Delici Göğüs Yaralanmalarında İlk Yardım 
 Hasta veya yaralının bilinç kontrolü yapılır,
 Yaşam bulguları (ABC) ve yaranın durumu değerlendirilir,
 Hemen tıbbi yardım (112) istenir,
 Açık göğüs yaralanması varsa yara deliği avuç içi ile fazla bastırılmadan kapatılır. Yaralının bilinci yerinde ise kendi avucu ile kapatması istenir. Bu uygulama, göğüsteki yaradan giren hava nedeniyle akciğerlerin daha fazla büzülmesini önler. Yaranın üzeri temiz, hava geçirmeyen özellikte naylon poşet, alüminyum folyo vb. malzeme ile kapatılarak üç tarafı bantla sabitlenir. Nefes alma sırasında yaraya hava girmesini engellemek; nefes verme sırasında havanın dışarı çıkmasını sağlamak için yara üzerine konan malzemenin bir ucu açık bırakılır.
 Göğüste saplanmış bir cisim varsa cisim kesinlikle çıkartılmaz. Cismin ileri ya da geri hareketini engellemek için etrafı temiz bezlerle desteklenerek sabitlenir.
 Hasta veya yaralıya ağızdan hiçbir şey verilmez,
 Tıbbi yardım gelinceye kadar yaşam bulguları takip edilir.

Delici Karın Yaralanmaları 
Karın bölgesi, diğer vücut boşlukları gibi kemik doku ile korunmadığı için yaralanmalara açık bir bölgedir. Bu bölgede yaşamsal öneme sahip organ ve dokular bulunur. Hasta veya yaralının karın bölgesindeki yarasının boyutları ve derinliği önemlidir. Delici ve kesici yaralanmalarla oluşan açık yaradan karın içi organlar dışarı çıkmış olabilir, iç ve dış kanamalar görülebilir.

Delici Karın Yaralanmalarının Belirtileri 
Delici karın yaralanmalarında şu belirtiler görülür.
 Karın bölgesinde açık yaralanma bulgusu, dışarı çıkmış organlar ya da saplanmış cisim varlığı,  Karın bölgesinde sertlik ve hassasiyet,
 Şiddetli ağrı.

Delici Karın Yaralanmalarında İlk yardım 
 Hasta veya yaralının bilinci kontrol edilir,
 Hasta veya yaralının yaşam bulguları kontrol edilir, (ABC)
 Hemen tıbbi yardım (112) istenir,
 Açık yara, vücut eksenine paralel ise hasta veya yaralının bacakları uzatılarak sırt üstü yatırılır. Yara, vücut eksenine dik ise dizlerin altı desteklenerek yaralı bacaklar bükülmüş olarak yatırılır.

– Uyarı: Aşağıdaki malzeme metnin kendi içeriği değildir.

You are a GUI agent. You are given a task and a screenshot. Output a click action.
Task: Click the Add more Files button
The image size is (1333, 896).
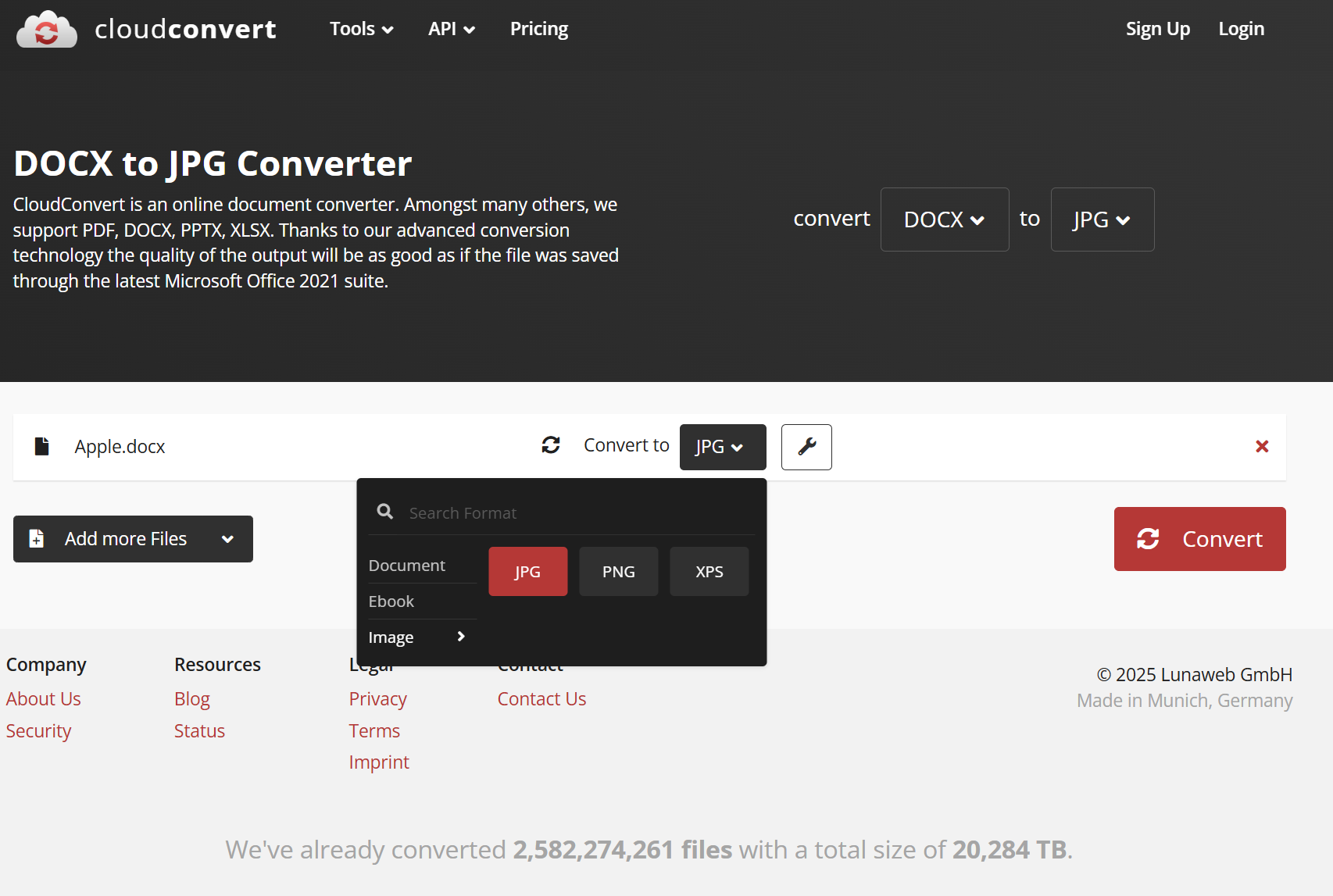(x=133, y=539)
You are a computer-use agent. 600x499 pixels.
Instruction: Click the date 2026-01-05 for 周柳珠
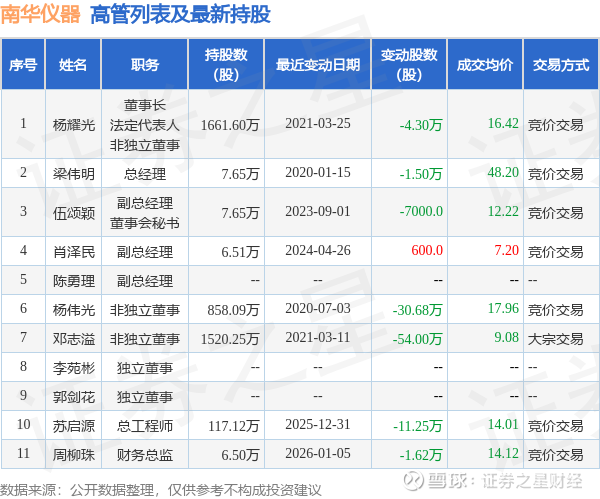pyautogui.click(x=318, y=453)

 Vücut eksenine dik karın yaralanmasında pozisyon verilmesi 

 Dışarı çıkan organlar içeri sokulmaya çalışılmaz.
 Dışarı çıkan organların üzeri, ılık su ile ıslatılmış temiz bir bez ile örtülür.
 Islak bezin üzeri temiz, hava geçirmeyen özellikte naylon poşet, alüminyum folyo vb. malzemeyle kapatılarak hava ile temas etmeyecek şekilde dörtkenarı bantla sabitlenir. Böylece organların ve ıslak bezin kuruması önlenmiş olur.
 Karında saplanmış bir cisim varsa cisim, kesinlikle çıkartılmaz. Cismin ileri ya da geri hareketini engellemek için etrafı temiz bezlerle desteklenerek sabitlenir.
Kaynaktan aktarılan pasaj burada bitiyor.